* _WORK ITEM_
Retype, without changes, every line from the line that contains "Viewport: 1112px width, 970px height." through the final line of the records. Exclude pictures.

Dataset entries:
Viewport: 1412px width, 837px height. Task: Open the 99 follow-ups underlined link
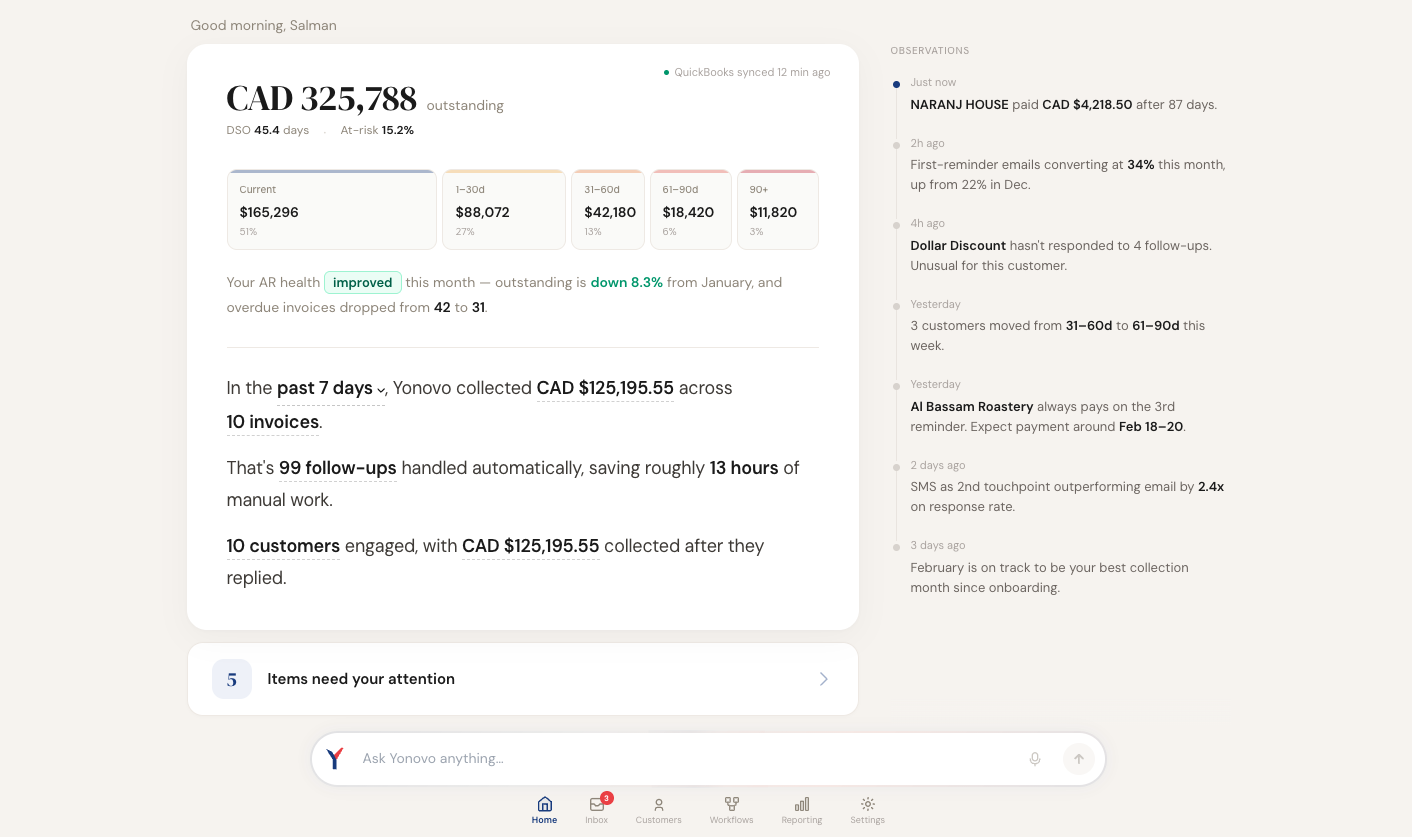338,468
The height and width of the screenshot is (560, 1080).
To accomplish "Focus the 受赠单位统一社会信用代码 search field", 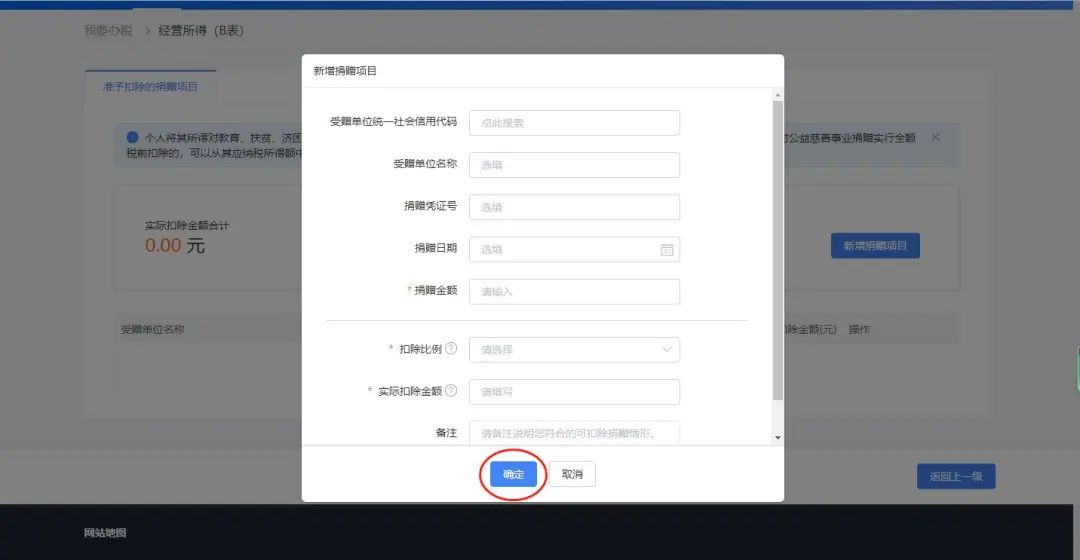I will tap(574, 123).
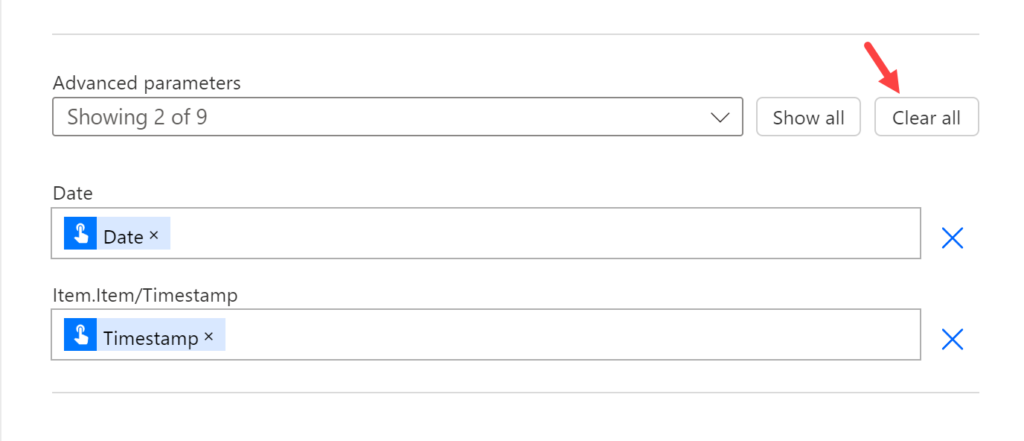Click empty space in the Timestamp input field
This screenshot has width=1024, height=441.
(x=570, y=335)
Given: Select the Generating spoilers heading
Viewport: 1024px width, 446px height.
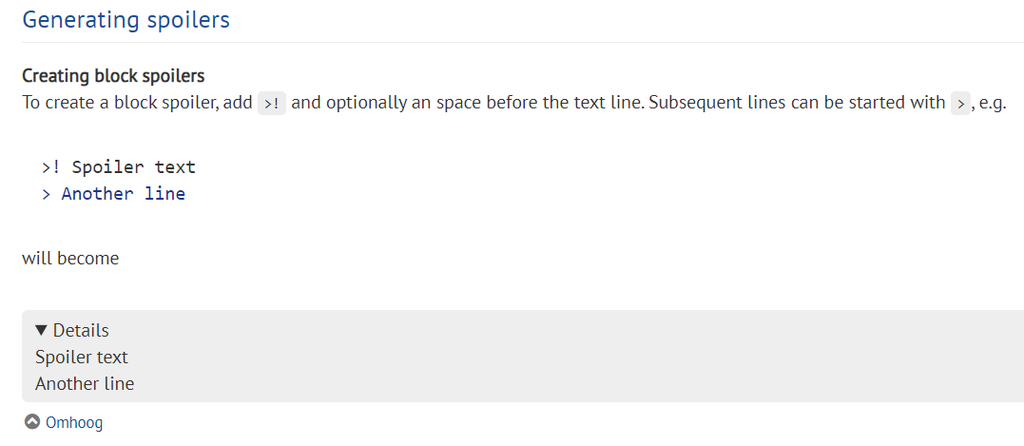Looking at the screenshot, I should coord(126,19).
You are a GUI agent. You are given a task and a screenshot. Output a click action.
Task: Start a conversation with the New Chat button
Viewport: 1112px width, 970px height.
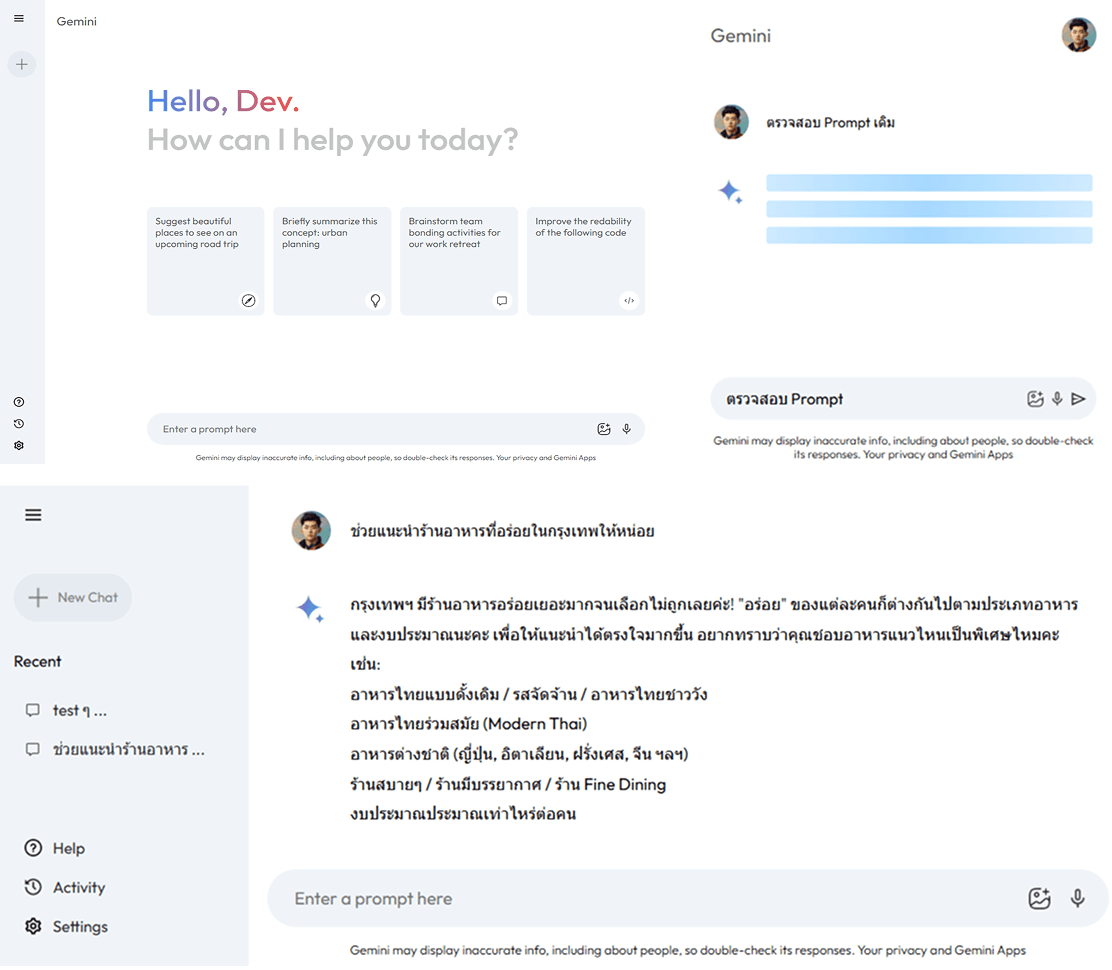click(73, 597)
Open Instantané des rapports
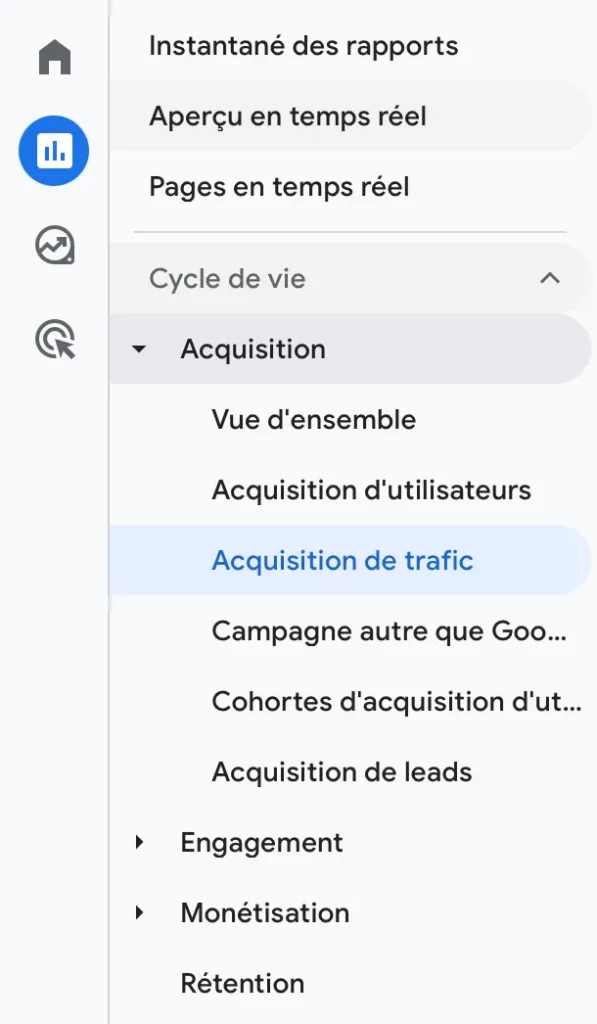Viewport: 597px width, 1024px height. [x=303, y=45]
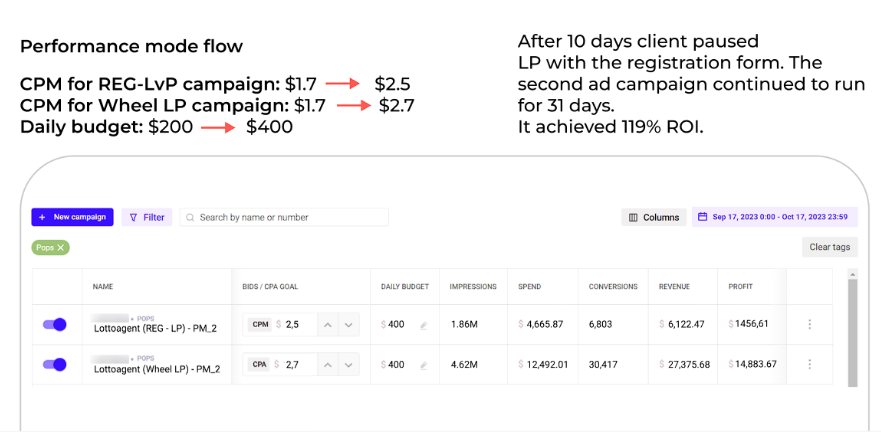The height and width of the screenshot is (443, 881).
Task: Open the date range picker
Action: click(x=775, y=217)
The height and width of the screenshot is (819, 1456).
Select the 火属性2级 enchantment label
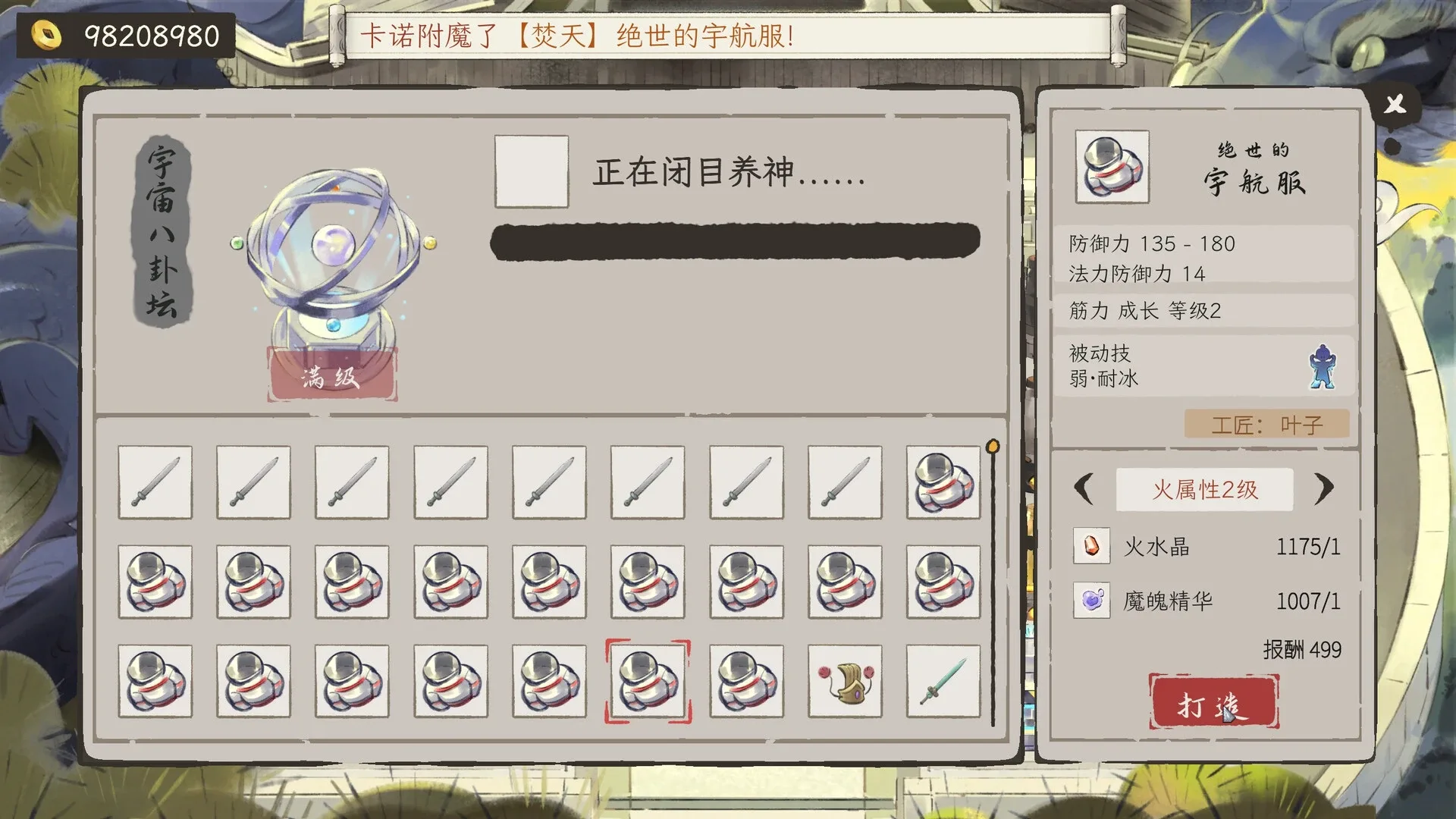coord(1204,489)
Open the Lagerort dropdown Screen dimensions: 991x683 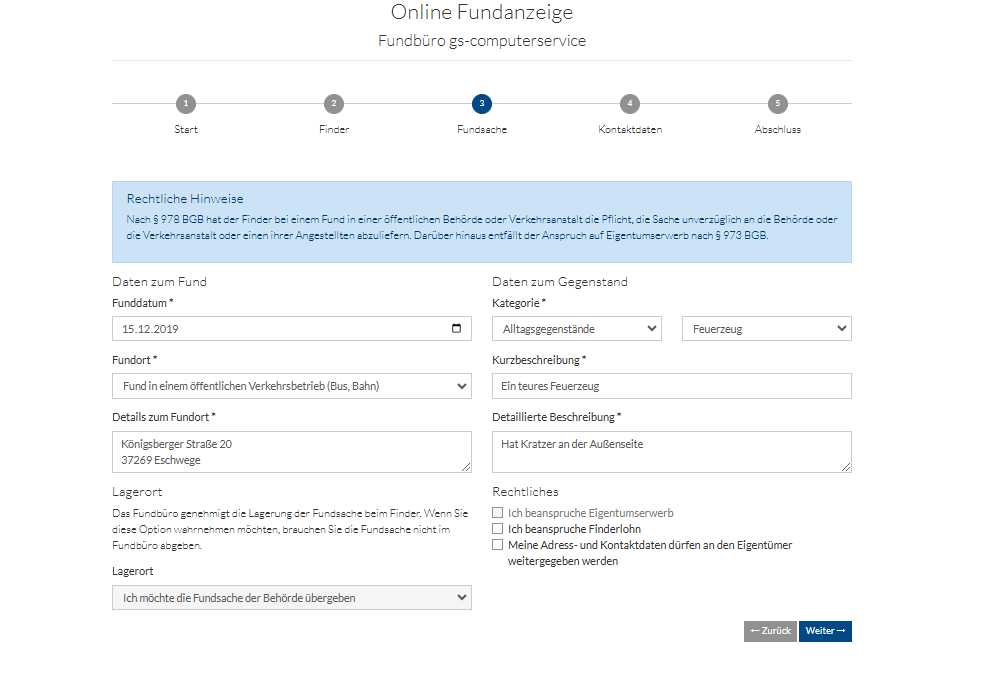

* _SOLUTION_
Viewport: 1112px width, 970px height.
click(73, 597)
Open Instantané des rapports
Viewport: 597px width, 1024px height. [x=303, y=45]
The height and width of the screenshot is (443, 881).
Task: Open the date range picker
Action: click(x=775, y=217)
The height and width of the screenshot is (819, 1456).
Select the 火属性2级 enchantment label
coord(1204,489)
Open the Lagerort dropdown Screen dimensions: 991x683 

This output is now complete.